„Impunidad“, das Schwerpunktthema dieser Ausgabe, ist im deutschen nur unzureichend mit „Straffreiheit“ oder „Straflosigkeit“ zu übersetzen. Gemeint ist die Tatsache, daß in den meisten lateinamerikanischen Ländern die Verantwortlichen für staatlichen Terror und schwere Menschenrechtsverletzungen für ihre Taten (bislang?) nicht zur Verantwortung gezogen werden. Gemeint sind aber auch die Folgen für die Opfer, die ihren Peinigern auf der Straße begegnen, sie als Vorgesetzte ertragen müssen oder als akzeptierte Mitglieder der Gesellschaft in den Medien.
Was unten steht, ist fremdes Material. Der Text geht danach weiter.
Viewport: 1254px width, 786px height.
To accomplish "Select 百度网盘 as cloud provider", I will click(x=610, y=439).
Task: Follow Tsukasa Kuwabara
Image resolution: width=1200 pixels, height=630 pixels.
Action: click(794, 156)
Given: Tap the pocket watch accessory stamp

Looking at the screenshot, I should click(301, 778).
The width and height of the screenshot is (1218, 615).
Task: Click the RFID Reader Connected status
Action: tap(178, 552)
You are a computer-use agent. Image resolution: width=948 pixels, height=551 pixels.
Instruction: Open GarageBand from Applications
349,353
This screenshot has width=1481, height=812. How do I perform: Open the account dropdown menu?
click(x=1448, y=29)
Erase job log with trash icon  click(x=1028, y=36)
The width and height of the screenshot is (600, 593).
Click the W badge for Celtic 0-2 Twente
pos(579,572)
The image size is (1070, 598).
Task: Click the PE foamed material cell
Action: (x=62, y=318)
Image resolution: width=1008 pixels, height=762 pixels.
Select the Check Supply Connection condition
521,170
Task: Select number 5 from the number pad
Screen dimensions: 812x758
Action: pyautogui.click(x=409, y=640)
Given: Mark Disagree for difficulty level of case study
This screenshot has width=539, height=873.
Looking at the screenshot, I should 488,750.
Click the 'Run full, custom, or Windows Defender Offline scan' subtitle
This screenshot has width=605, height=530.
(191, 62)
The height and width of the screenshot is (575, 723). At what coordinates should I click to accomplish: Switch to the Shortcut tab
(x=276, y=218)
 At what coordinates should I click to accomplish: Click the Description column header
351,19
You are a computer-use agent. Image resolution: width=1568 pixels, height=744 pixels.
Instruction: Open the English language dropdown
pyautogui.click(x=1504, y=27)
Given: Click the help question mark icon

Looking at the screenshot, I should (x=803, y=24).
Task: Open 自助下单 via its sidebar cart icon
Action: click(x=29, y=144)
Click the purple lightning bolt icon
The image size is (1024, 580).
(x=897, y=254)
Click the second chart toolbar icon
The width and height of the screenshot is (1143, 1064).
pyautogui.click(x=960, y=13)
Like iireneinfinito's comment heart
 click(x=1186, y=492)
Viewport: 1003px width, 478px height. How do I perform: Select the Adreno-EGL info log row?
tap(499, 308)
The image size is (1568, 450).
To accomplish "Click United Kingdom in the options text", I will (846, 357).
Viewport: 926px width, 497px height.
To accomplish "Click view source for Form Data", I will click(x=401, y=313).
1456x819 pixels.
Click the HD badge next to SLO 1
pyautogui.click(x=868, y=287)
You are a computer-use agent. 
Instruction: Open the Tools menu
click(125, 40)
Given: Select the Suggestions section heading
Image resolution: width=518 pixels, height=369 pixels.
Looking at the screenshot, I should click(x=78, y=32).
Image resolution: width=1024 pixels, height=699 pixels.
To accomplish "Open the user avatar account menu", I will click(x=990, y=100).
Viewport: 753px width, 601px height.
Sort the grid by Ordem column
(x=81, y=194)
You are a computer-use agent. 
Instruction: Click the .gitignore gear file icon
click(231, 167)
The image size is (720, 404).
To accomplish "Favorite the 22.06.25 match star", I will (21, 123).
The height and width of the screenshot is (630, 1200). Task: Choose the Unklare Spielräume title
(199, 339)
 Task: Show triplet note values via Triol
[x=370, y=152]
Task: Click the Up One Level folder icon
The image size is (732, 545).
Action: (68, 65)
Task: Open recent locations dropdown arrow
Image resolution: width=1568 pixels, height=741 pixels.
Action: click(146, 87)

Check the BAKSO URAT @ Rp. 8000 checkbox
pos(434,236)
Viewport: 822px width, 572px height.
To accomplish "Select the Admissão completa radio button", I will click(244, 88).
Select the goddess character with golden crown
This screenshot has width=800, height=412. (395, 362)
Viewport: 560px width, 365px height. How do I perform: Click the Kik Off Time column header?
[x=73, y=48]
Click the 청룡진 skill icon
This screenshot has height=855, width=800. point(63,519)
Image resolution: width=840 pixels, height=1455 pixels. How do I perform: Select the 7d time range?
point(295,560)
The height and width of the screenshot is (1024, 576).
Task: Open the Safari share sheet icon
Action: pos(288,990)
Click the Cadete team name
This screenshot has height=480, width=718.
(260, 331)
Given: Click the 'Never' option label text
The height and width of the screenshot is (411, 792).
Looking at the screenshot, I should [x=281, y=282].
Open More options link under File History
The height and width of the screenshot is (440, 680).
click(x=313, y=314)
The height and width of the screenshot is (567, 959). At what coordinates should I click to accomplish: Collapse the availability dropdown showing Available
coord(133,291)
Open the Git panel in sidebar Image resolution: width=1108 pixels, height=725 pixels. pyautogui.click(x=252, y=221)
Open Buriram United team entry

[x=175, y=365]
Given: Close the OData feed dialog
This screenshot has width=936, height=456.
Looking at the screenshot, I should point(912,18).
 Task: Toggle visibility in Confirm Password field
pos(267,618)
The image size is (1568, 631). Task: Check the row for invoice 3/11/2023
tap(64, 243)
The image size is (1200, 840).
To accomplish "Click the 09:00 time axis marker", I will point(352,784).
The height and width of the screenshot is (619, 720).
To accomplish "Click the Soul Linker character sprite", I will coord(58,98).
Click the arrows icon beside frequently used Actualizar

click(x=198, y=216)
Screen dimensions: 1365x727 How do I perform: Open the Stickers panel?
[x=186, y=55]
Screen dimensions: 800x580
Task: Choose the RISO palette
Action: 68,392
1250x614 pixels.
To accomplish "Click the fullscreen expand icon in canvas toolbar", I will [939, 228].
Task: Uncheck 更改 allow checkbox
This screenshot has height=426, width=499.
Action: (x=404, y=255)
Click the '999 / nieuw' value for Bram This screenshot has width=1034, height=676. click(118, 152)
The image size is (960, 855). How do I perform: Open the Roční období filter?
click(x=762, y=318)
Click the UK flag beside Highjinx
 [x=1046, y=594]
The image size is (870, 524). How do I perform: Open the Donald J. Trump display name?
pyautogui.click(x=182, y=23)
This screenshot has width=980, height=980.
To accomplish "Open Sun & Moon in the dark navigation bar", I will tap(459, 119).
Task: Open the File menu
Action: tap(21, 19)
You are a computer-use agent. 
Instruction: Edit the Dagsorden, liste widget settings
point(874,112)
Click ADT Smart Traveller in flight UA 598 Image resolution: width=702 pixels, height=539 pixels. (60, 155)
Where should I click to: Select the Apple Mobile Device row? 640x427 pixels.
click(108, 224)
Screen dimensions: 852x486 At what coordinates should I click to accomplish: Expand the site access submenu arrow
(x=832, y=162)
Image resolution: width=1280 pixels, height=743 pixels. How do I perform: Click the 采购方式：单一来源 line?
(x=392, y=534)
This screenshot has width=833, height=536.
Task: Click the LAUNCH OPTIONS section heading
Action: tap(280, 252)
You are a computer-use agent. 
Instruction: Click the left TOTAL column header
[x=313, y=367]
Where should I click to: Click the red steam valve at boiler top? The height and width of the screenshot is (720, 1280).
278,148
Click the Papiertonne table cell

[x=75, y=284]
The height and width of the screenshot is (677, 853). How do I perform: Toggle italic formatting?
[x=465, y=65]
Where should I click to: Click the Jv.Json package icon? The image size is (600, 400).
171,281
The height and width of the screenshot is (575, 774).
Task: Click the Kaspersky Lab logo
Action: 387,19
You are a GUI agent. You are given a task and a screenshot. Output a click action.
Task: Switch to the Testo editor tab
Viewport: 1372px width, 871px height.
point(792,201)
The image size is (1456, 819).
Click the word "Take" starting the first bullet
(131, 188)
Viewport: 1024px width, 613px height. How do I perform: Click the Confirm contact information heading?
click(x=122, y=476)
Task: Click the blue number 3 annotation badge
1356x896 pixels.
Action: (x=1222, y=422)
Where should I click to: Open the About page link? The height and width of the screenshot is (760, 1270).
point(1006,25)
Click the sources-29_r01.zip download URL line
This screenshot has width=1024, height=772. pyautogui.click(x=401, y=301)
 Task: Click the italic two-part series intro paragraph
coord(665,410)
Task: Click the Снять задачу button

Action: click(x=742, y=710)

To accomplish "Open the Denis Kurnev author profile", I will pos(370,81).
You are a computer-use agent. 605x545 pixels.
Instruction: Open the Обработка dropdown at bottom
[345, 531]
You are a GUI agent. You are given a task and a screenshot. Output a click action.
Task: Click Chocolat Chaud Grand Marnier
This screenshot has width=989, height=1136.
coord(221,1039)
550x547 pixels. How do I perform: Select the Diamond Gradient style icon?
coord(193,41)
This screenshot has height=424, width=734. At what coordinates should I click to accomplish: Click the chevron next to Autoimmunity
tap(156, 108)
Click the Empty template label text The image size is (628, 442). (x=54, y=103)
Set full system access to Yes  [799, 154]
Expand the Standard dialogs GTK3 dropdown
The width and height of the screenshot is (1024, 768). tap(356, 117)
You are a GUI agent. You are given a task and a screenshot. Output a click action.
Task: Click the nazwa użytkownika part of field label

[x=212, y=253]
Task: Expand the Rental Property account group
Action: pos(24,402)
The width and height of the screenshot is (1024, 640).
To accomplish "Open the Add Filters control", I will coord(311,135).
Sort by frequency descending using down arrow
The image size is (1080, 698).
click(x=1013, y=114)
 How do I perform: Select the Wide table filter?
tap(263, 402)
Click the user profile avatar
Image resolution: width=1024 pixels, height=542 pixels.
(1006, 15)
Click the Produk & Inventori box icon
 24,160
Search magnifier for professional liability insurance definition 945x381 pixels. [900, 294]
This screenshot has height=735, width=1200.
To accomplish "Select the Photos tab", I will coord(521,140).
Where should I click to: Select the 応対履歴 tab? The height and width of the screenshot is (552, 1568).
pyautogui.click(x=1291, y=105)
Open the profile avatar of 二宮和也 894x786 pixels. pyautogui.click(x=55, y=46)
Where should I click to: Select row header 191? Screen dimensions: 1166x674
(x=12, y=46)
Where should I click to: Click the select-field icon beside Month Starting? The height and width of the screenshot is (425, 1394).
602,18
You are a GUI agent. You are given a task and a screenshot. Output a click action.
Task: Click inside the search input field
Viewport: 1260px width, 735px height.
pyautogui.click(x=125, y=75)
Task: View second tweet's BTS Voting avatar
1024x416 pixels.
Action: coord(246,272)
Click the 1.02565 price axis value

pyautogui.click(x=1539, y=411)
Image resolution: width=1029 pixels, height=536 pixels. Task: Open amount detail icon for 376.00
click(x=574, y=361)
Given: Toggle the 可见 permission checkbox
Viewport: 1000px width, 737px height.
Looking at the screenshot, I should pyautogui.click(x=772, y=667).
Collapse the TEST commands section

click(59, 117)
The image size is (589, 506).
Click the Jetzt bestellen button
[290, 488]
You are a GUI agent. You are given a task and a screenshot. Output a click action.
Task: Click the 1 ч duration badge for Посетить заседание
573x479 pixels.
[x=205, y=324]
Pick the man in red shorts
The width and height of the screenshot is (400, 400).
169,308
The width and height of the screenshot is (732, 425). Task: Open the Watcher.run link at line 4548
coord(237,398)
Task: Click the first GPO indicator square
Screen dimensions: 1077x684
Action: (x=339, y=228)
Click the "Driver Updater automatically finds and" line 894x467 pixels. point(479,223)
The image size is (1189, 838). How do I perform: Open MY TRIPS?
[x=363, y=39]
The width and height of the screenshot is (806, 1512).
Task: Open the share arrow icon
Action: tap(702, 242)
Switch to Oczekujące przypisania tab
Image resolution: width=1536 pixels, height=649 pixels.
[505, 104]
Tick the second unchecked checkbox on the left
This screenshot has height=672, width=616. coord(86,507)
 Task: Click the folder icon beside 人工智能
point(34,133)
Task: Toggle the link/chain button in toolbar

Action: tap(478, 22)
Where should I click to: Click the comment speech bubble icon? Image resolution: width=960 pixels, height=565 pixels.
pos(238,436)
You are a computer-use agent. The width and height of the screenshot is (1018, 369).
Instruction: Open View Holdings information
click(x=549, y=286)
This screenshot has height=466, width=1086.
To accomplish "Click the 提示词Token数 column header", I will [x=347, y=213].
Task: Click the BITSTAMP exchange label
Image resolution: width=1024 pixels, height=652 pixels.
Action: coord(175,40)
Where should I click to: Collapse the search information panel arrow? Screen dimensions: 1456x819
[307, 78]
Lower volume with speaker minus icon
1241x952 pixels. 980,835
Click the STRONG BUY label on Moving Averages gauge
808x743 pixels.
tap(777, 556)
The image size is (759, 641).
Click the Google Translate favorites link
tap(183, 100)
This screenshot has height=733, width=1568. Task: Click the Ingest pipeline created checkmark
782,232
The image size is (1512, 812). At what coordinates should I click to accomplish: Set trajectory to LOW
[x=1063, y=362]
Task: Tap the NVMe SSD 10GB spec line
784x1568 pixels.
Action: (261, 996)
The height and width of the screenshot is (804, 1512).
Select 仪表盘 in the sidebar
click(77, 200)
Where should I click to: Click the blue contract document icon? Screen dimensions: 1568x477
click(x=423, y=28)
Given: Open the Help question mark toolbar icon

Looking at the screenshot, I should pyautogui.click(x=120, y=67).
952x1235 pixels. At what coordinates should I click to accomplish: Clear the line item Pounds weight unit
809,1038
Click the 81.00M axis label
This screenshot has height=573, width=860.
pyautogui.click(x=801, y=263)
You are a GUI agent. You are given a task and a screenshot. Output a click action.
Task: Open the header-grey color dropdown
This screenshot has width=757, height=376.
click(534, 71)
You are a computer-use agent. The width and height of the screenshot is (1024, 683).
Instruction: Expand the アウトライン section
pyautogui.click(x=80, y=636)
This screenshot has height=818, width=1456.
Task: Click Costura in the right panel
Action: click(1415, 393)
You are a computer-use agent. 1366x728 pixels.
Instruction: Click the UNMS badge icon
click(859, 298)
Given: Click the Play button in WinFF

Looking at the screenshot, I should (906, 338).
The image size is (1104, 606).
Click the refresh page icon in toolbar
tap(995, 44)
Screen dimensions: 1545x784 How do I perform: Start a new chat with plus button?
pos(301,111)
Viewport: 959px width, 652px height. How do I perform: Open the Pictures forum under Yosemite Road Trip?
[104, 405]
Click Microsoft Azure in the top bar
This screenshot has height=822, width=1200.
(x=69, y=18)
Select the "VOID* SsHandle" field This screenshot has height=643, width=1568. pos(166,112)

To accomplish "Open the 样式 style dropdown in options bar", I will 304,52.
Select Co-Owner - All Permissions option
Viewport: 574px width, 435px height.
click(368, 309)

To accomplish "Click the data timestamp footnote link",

Angehörige der Opfer sind auf dieselbe Art und Weise den Folterern, Enführern und Mördern ihrer Eltern, Kinder, Geschwister oder auch Freunde ausgesetzt. Das Trauma ihrer Erlebnisse kann so nie ein Ende finden.
Es geht nicht allein um Strafe im eigentlichen Sinne oder nur um Vergeltung, sondern auch, und das ganz entscheidend, um den Sieg über politische Macht und die politisch Mächtigen, denen es in Lateinamerika bislang noch immer über den Weg von Amnestiegesetzen gelungen ist, sowohl sich als auch ihre repressiven Apparate von einer Herrschaftsperiode zur nächsten zu retten und damit jeden Demokratisierungsversuch gleich im Keim zu ersticken.
Seit Jahren kämpfen Menschenrechtsgruppen und Volksorganisationen in vielen Ländern Lateinamerikas gegen die „impunidad“, die nach ihrer Ansicht eine Verhöhnung der Opfer und eine Hypothek für eine echte Demokratisierung darstellt.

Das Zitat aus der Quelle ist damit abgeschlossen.